ASSIGNMENT —
Starting with the line containing "Achiziții prin SICAP / SEAP (210, 2295)" and going on through the line containing "Salvează-mi numele, emailul", return the lines of the data below exactly, and only those.

= Beginning of Section =

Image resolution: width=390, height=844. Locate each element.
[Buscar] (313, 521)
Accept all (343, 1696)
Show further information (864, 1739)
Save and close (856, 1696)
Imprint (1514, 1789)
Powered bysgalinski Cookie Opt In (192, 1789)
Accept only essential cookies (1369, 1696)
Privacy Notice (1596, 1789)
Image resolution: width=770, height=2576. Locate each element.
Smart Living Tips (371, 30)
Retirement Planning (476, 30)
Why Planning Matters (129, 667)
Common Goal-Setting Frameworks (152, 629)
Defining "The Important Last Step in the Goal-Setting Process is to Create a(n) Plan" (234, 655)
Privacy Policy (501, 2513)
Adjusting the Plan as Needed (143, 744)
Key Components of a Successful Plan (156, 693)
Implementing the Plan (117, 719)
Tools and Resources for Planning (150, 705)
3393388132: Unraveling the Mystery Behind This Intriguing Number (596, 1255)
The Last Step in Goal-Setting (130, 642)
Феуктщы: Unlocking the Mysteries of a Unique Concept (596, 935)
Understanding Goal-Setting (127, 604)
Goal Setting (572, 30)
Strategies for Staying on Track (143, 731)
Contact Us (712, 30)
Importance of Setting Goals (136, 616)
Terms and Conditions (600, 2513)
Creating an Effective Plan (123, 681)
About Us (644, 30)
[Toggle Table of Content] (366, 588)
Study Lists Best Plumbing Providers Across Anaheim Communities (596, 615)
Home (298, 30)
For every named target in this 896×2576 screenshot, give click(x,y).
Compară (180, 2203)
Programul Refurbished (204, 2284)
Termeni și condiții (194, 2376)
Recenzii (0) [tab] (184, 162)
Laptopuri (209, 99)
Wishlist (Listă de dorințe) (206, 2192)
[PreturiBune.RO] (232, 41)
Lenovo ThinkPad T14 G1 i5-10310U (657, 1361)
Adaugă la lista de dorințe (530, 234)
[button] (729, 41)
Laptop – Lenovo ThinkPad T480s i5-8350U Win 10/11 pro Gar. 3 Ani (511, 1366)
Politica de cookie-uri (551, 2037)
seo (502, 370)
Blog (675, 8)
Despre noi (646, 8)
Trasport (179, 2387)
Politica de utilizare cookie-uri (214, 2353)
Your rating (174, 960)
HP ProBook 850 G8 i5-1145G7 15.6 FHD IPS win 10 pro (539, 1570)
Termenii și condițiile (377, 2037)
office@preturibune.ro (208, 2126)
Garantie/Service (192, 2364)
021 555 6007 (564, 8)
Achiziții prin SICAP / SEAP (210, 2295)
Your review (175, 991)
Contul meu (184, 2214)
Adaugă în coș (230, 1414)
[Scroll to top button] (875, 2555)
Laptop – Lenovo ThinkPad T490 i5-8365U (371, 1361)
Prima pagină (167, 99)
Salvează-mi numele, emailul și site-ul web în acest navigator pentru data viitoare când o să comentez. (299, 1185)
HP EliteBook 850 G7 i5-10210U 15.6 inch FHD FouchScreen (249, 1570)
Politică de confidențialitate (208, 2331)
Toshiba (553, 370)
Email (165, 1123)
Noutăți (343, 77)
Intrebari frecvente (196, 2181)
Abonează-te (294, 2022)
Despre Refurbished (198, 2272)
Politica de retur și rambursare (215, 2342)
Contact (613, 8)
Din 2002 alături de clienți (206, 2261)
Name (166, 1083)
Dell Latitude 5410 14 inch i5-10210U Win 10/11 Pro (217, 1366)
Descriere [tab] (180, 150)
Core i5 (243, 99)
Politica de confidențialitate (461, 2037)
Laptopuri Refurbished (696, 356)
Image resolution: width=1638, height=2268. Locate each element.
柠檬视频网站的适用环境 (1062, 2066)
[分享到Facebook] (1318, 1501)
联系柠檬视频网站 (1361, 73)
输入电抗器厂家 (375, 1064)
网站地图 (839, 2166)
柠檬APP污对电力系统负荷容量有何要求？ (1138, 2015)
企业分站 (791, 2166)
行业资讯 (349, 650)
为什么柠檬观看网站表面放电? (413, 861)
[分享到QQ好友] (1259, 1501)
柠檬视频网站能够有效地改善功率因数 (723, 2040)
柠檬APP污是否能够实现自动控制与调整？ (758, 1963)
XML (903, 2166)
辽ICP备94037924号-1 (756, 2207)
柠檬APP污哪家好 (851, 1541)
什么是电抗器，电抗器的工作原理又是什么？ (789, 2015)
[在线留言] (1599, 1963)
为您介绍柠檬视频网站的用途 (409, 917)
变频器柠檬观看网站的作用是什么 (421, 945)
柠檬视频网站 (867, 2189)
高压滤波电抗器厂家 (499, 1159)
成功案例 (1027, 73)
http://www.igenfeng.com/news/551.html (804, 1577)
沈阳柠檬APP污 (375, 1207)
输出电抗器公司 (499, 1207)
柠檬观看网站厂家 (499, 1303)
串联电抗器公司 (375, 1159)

= End of Section =

SOLUTION BELOW —
Achiziții prin SICAP / SEAP (210, 2295)
Your review (175, 991)
Contul meu (184, 2214)
Adaugă în coș (230, 1414)
[Scroll to top button] (875, 2555)
Laptop – Lenovo ThinkPad T490 i5-8365U (371, 1361)
Prima pagină (167, 99)
Salvează-mi numele, emailul și site-ul web în acest navigator pentru data viitoare când o să comentez. (299, 1185)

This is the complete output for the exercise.